D. Was ist die "Er­ben­haf­tung" iSd. § 27 HGB?

II. Was muss man zur zi­vil­recht­li­chen Er­ben­haf­tung wis­sen?

Mit dem Tod ge­hen Ver­mö­gen und Ver­bind­lich­kei­ten des Er­b­las­sers auf seine Er­ben über (§ 1922 BGB, § 1967 BGB). Für Ver­bind­lich­kei­ten und For­de­run­gen aus dem Be­trieb ei­nes Han­dels­ge­wer­bes gel­ten keine Be­son­der­hei­ten - auch diese ge­hör­ten zum Ver­mö­gen des Ein­zel­kauf­manns. Auch für sol­che Schul­den haf­tet grund­sätz­lich nicht nur das Ver­mö­gen des Ver­stor­be­nen (=das „Erbe“), son­dern das ge­samte Ver­mö­gen des oder der Er­ben (also auch jeg­li­ches Geld, wel­ches er vor­her hatte oder nach dem Erb­fall ver­dient).

Aus­nahms­weise kann die Haf­tung der Er­ben auf das ge­erbte Ver­mö­gen be­schränkt wer­den. Hierzu kennt das Ge­setz drei We­ge:

  1. Drei­mo­nats­ein­rede: Nach §§ 2014, 2015 BGB kann der Erbe zu­nächst für drei Mo­nate (also vor­über­ge­hend) ein­re­de­weise die Er­fül­lung von Ver­bind­lich­kei­ten ver­wei­gern. Da­mit ist al­ler­dings noch keine end­gül­tige Ent­schei­dung ge­trof­fen – es wird nur ein Auf­schub ge­währt.
  2. Nach­lass­ver­wal­tung/-in­solvenz: Nach § 1975 BGB kann der Erbe Nach­lass­ver­wal­tung oder Nach­lass­insolvenz be­an­tra­gen. So­weit die­sem An­trag statt­ge­ge­ben wird, haf­tet den Gläu­bi­gern des Er­b­las­sers nur der Nach­lass (also nicht das Pri­vat­ver­mö­gen des Er­ben).
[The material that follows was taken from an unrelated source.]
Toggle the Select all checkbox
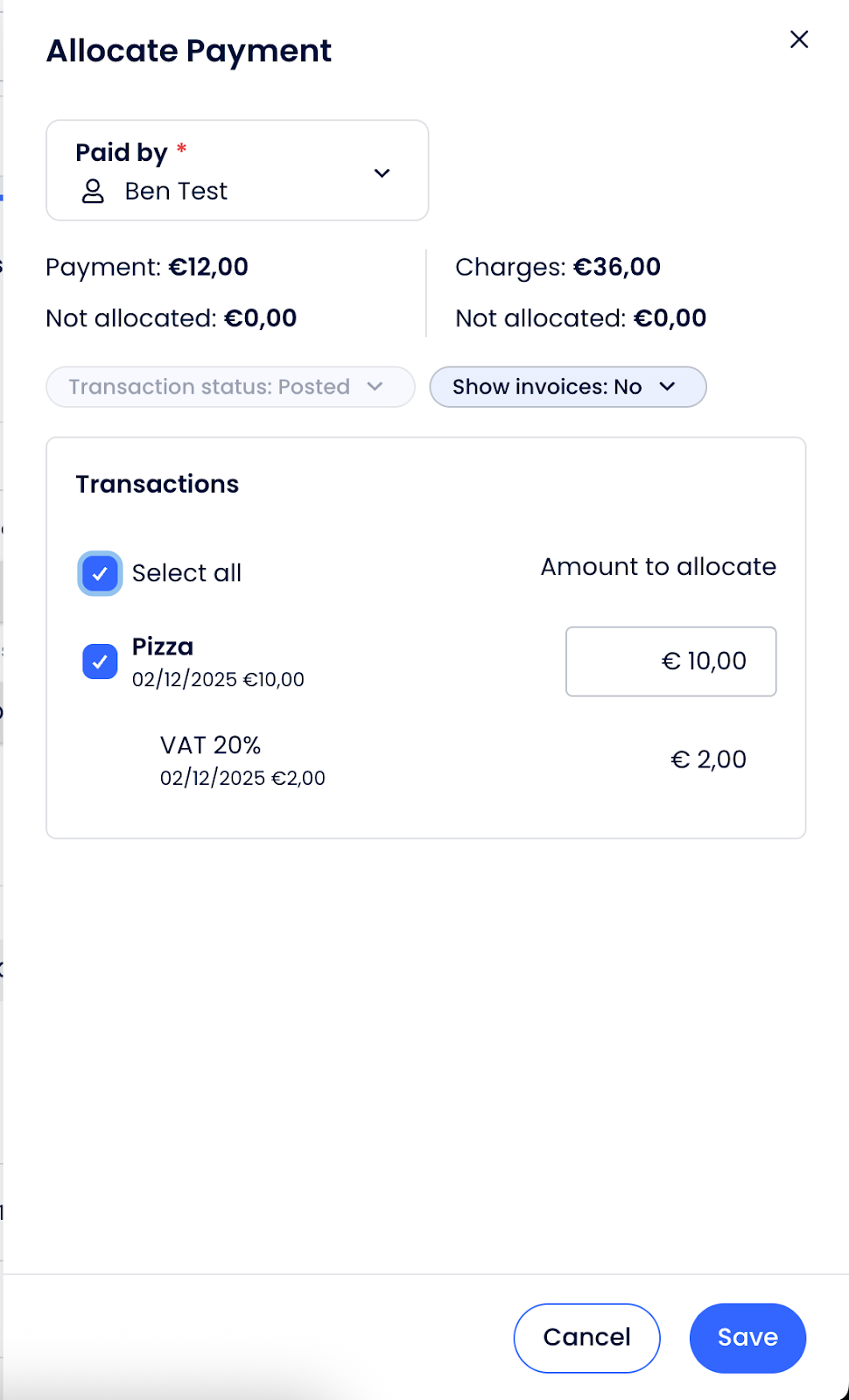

Al­ler­dings sind diese Ver­fah­ren sehr kos­ten­in­ten­siv, so dass die Er­öff­nung mög­li­cher­weise man­gels Masse ab­ge­lehnt wird.
  3. Dürf­tig­keitsein­re­de: Der Erbe kann nach §§ 1990, 1992 BGB eine Dürf­tig­keitsein­rede er­he­ben und seine Haf­tung da­mit auf das ge­erbte Ver­mö­gen be­gren­zen. Dies ist nur zu­läs­sig, so­weit Nach­lass­ver­wal­tung und Nach­lass­insolvenz man­gels Masse ab­ge­lehnt wur­den.